What investigators found
In a 174-page complaint, Crutcher accused the Fort Worth crime lab of repeated policy violations and problems with how evidence was handled, which prompted a review by the Texas Forensic Science Commission. In a final report dated July 16, 2021, the commission found that lab policies were not always followed but declined to find professional negligence or misconduct, instead recommending upgrades to the lab’s quality systems, according to the Texas Forensic Science Commission. Those findings sit at the heart of the ongoing debate over whether the blame lies with lab leadership or individual analysts.
Money, disbursements and the practical fallout
The city deposited the settlement funds into an account controlled by the trial court in June 2024, and court filings show that one recipient collected slightly more than $450,000 while the balance was parked in a trust managed by Crutcher’s attorney, Stephen Kennedy, according to the Fort Worth Star-Telegram. Because the appeals court has now sent the issue back, it is an open question whether any of that money will have to move again, depending on how the trial judge reads and applies the mediated agreement. City officials say the city attorney’s office is reviewing the opinion and weighing its next steps.

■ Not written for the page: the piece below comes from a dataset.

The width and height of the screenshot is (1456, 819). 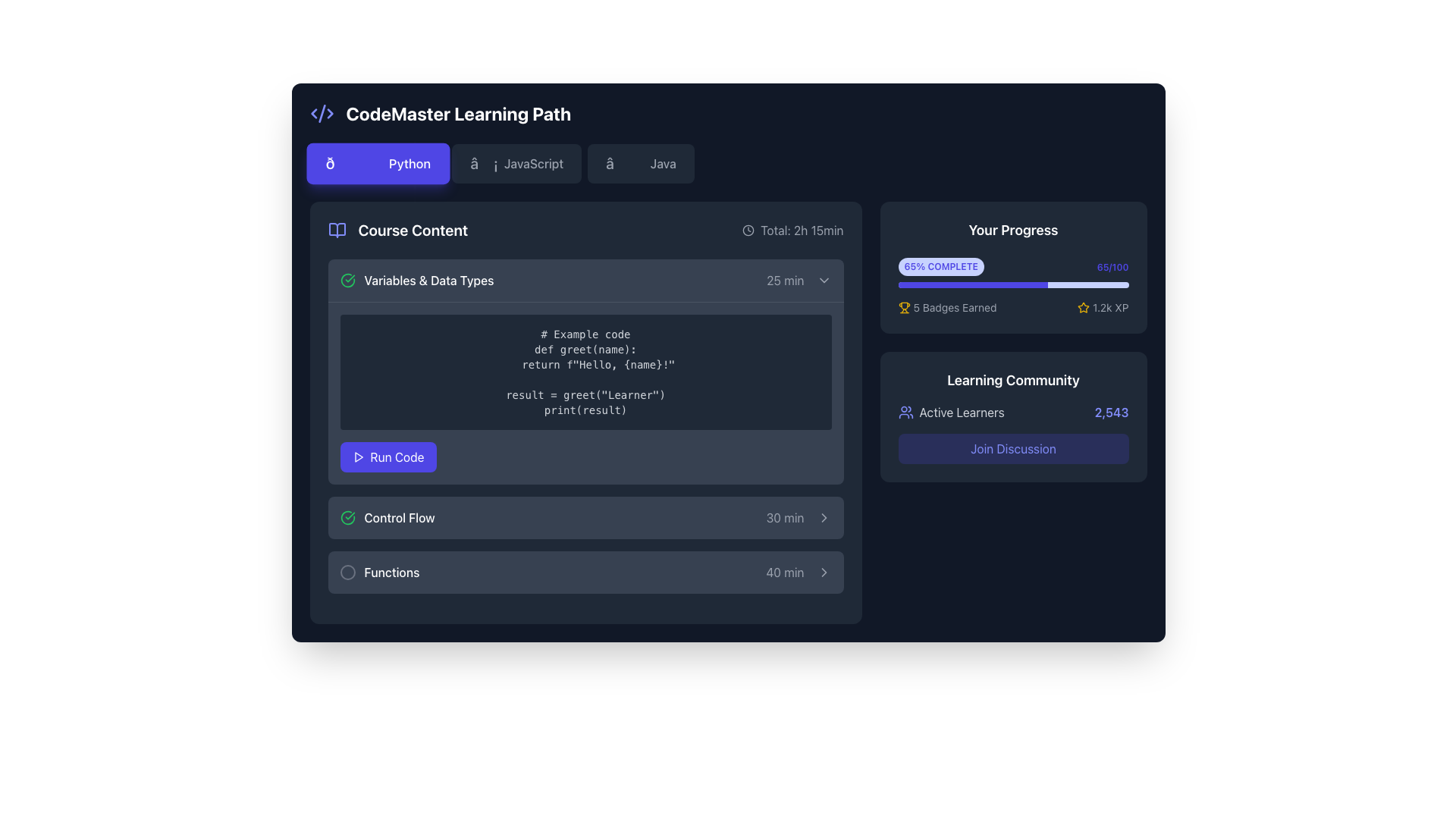 What do you see at coordinates (1083, 307) in the screenshot?
I see `the star icon representing experience points (XP) in the 'Your Progress' section, located to the left of the text '1.2k XP'` at bounding box center [1083, 307].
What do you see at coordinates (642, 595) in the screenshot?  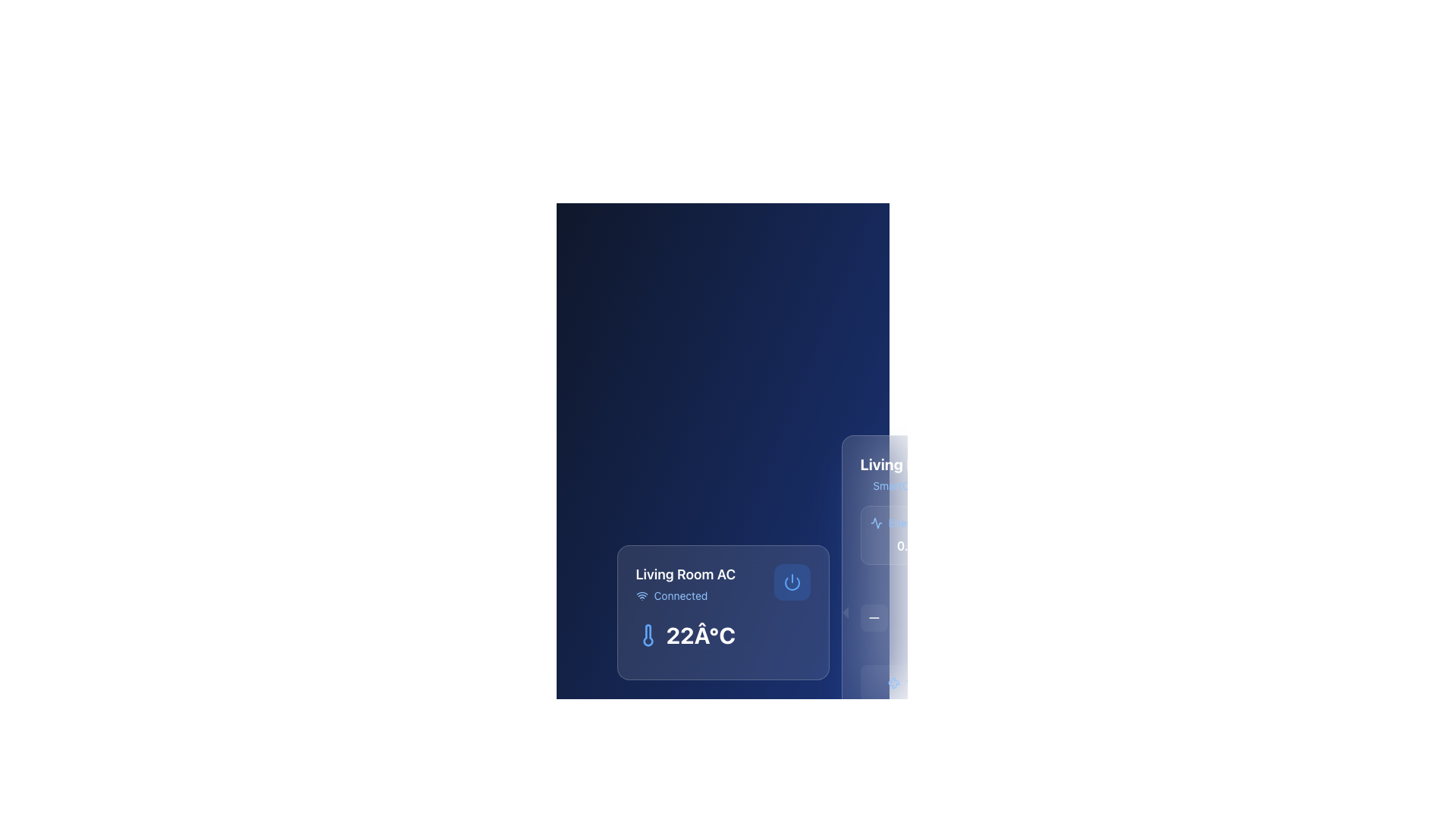 I see `the Wi-Fi icon that indicates the status of the wireless connection, located to the left of the text 'Connected'` at bounding box center [642, 595].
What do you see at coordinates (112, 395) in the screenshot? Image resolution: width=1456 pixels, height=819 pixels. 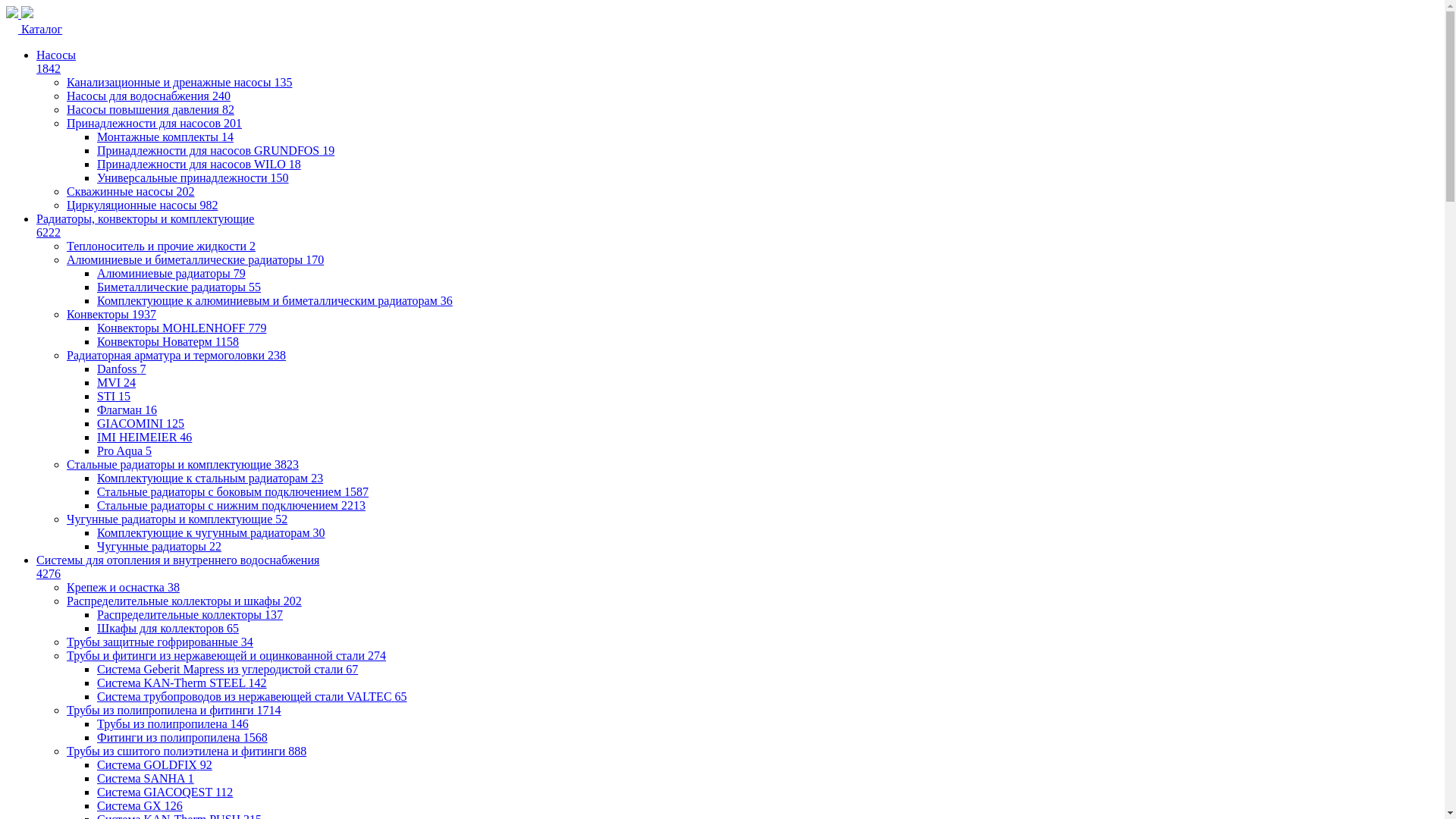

Where this leaves the case
With the case returned to the trial court, judges will now decide how, or whether, the mediated settlement can be enforced and if Crutcher’s underlying retaliation claims should head toward a full trial. The Texas Supreme Court previously declined to hear related procedural issues, which effectively cleared the path for the trial court proceedings to continue, according to KRLD/Audacy. Both sides are expected to file fresh motions as they ask the trial judge to apply the appeals court’s instructions and spell out what rights each party has under the mediated deal.
For Fort Worth residents, the ruling keeps a bright spotlight on a crime lab that state investigators have already said needs reform, and it guarantees that a long‑running fight over whistleblower protections and lab oversight will continue to play out in public court records in the months ahead.